Data: Begin

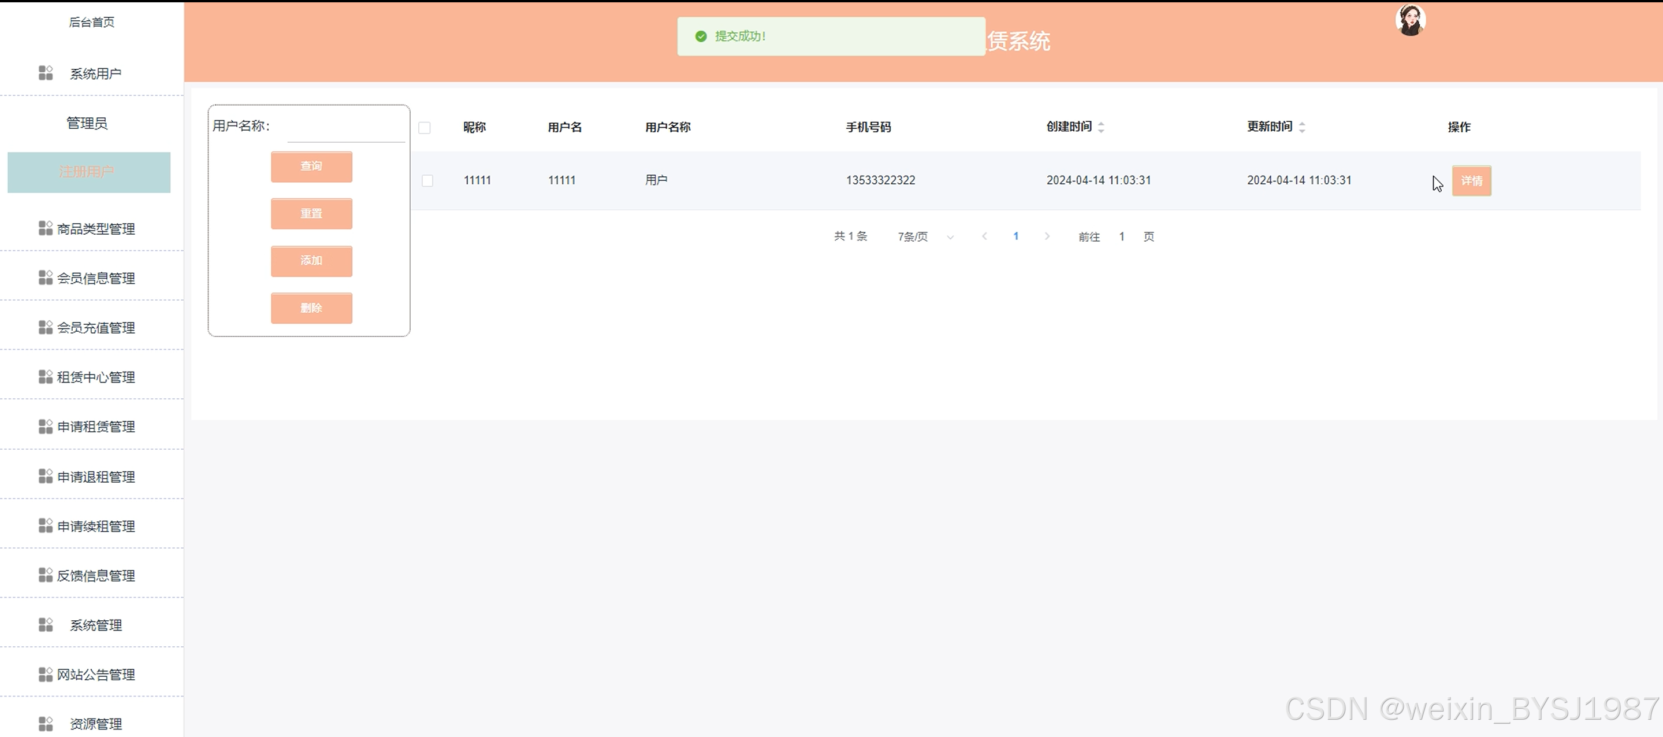Click the icon next to 会员信息管理
Viewport: 1663px width, 737px height.
pyautogui.click(x=45, y=278)
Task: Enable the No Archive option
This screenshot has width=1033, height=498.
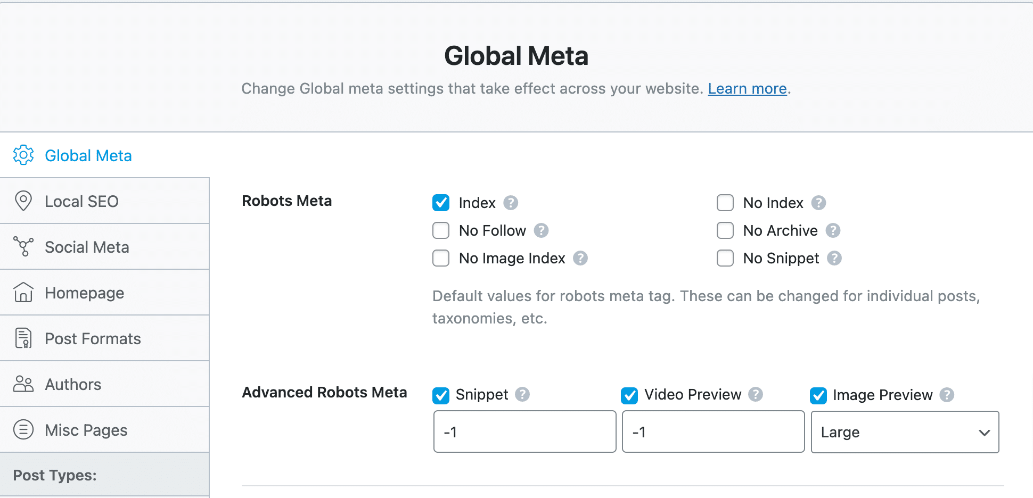Action: 725,230
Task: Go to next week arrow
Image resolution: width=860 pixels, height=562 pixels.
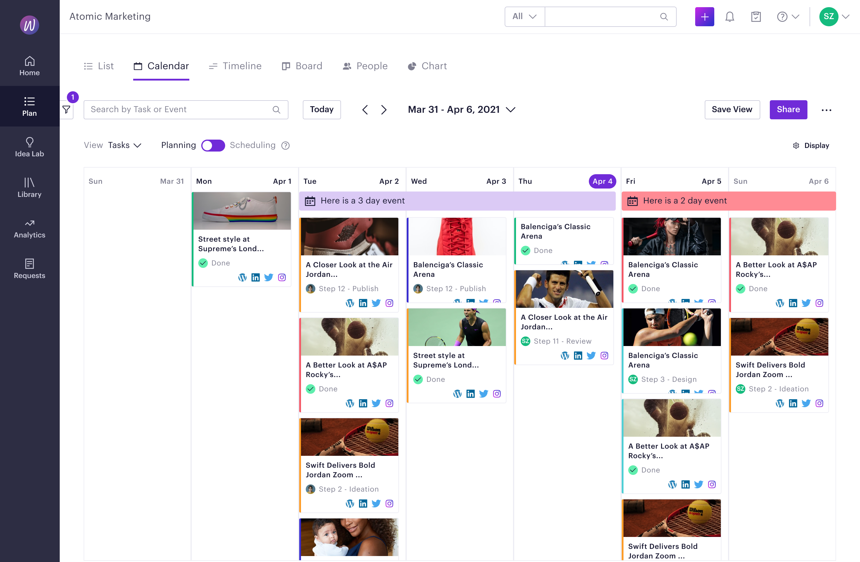Action: [384, 110]
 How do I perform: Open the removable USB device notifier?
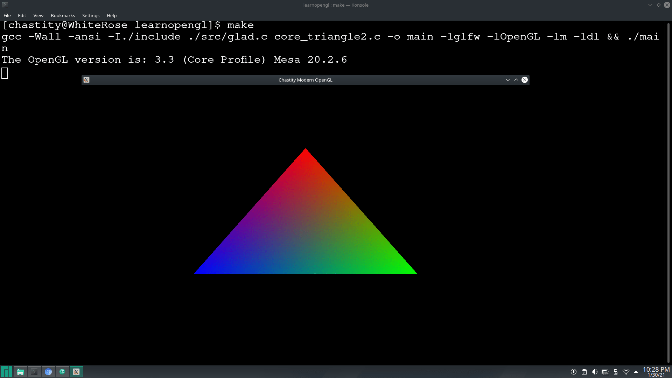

Data: End

◆ Requirement ◆
Every line from the one with "Task: Enable the No Archive option" through the end of the records above belongs in the answer, copied exactly; no picture does.

◆ Solution for this exercise ◆
Task: Enable the No Archive option
This screenshot has width=1033, height=498.
Action: 725,230
Task: Go to next week arrow
Image resolution: width=860 pixels, height=562 pixels.
Action: [384, 110]
 How do I perform: Open the removable USB device notifier?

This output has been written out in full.